Temporal lobe resection for intractable epilepsy: review of 11 cases

Hong Kong Med J. 1999 Dec;5(4):329-336.

Abstract

OBJECTIVE: To review the management of medically intractable epilepsy by performing temporal lobe resection. DESIGN: Retrospective study. SETTING: University teaching hospital, Hong Kong. PATIENTS: Eleven patients: seven women and four men (mean age, 28 years; range, 19-49 years) who underwent temporal lobe resection for intractable epilepsy from 1994 through 1998. MAIN OUTCOME MEASURES: Preoperative and operative aspects of treatment, postoperative complications, mortality, and seizure control before and after surgery. RESULTS: All but one patient had long-standing medically intractable temporal lobe epilepsy; the duration between the onset of seizure and surgery ranged from 12 to 27 years (mean, 17.2 years).
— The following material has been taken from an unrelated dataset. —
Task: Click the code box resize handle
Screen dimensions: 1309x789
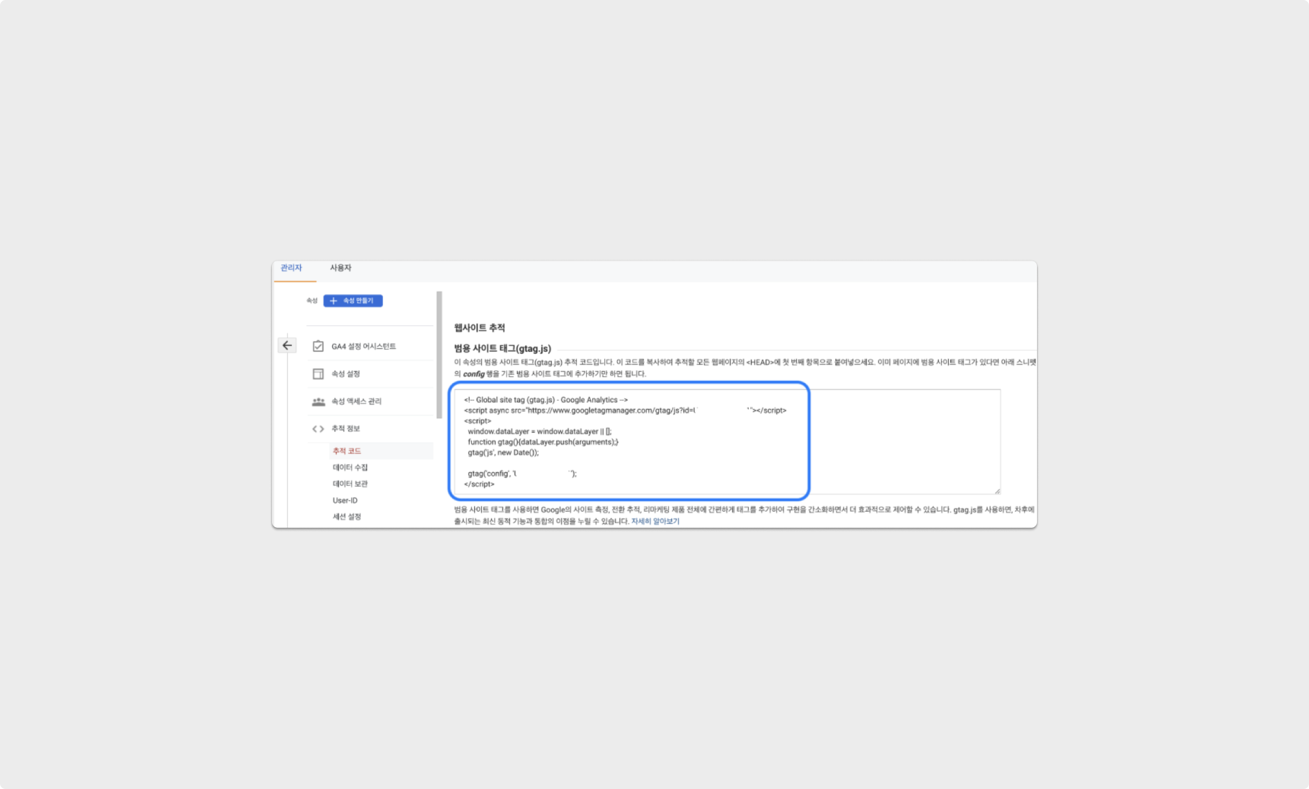Action: tap(997, 491)
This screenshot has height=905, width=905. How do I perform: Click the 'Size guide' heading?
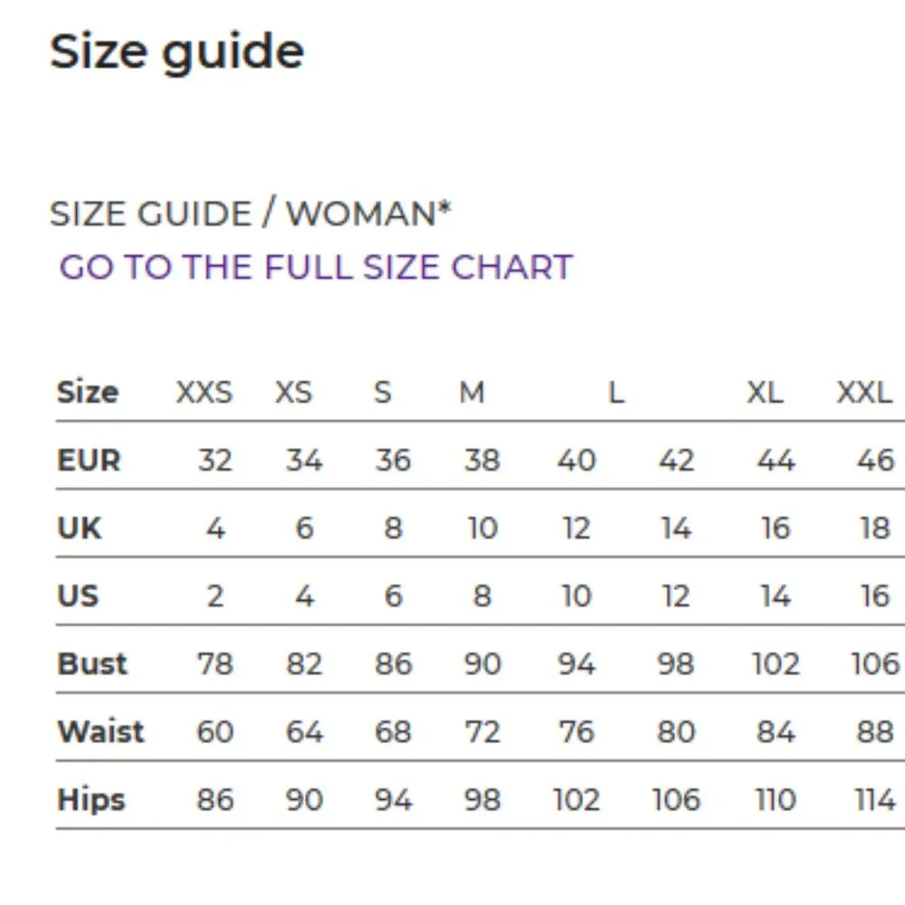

A total of 12 resections were performed without any mortalities or major postoperative complications. After surgery, two patients became seizure-free without the need for antiepileptic medication; six patients were seizure-free but required medication; and two patients showed >90% of improvement in seizure control, whereas one patient showed between 50% and 90% of improvement. Nine (81%) of the 11 patients reported significant improvement in their social life and performance of daily activities. Two (18%) patients, including one with improved seizure control, reported no improvement in their performance of daily functions. CONCLUSIONS: Temporal lobe resection can produce significant improvements in patients who have medically intractable epilepsy. The risks of surgery are relatively small and justifiable.